# Speaker placement and recommendations



## Saffyre (Dec 5, 2010)

Been following this forum for quite some time and popped in and out for a few questions. I'm ready to pull the trigger on my living room system, and am probably going to go for a 7.1/7.2 system. Unfortunately, I have a wife who does not like speakers, and is really unwilling to cooperate much in that respect. Can't really blame her, as I find most speakers to be plain ugly. Due to this I am stuck with In-Walls and In-Ceilings. I've kind-of picked out the speakers and was thinking of going with:

HTD - 8" In-Ceiling and In-Wall speakers
http://www.htd.com/Products/high-definition/HD-R80-ceiling-speakers
http://www.htd.com/Products/high-definition/HD-W80-in-wall-speakers

I'm up for any suggestions on speakers, and not too concerned with subs right now, though I was going with their In-Wall subs as well.
My biggest problem, is I don't know how to place the speakers in my room.
I've attached a picture.
I was thinking: 
3 in-walls around the TV, 1 Left/Right and 1 in Center just below TV, a bit low to the floor though, so should I put it above TV?
2 in-walls ear level on the left and right walls.

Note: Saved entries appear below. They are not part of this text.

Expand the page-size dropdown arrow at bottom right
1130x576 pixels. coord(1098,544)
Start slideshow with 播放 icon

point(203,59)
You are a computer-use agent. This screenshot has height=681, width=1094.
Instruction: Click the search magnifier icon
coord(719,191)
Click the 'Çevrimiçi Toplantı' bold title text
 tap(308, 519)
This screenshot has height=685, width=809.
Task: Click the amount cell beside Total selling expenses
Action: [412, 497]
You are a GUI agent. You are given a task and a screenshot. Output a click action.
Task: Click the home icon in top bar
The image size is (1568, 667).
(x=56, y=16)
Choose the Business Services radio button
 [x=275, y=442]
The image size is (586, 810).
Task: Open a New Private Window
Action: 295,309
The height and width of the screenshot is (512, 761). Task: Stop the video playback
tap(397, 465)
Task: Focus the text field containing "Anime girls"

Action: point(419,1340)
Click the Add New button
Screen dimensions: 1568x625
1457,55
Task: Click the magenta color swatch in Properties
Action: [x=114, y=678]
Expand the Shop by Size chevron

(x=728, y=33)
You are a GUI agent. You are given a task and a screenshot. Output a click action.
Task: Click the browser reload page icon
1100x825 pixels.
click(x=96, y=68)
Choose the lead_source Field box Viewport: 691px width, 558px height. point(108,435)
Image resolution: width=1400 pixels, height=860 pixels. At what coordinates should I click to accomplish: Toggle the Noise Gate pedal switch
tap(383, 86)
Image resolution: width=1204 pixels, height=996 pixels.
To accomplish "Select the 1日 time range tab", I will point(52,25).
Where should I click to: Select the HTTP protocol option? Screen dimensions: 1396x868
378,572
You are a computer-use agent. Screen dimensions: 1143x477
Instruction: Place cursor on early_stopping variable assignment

One in between the mirror/light switch and another near the computer monitor, basically next to the couch.
2 in ceiling speakers above the couch.

Does this sound about right? Do I have any better options? Speaker thoughts are welcome.


----------



## gdstupak (Jul 13, 2010)

Some quick notes on speaker placement.
-The front 3 speakers should be at ear level and all at the same height if possible. By the look of your picture, I would advise putting all 3 slightly below your tv.
-The surround speakers should be at least 2-3ft above ear level if possible. Because of WAF, all of my surround speakers are in-ceiling (I didn't mix-n-match in-walls with in-ceilings). My ceilings are approximately 10-12ft high and they still sound great,relatively speaking.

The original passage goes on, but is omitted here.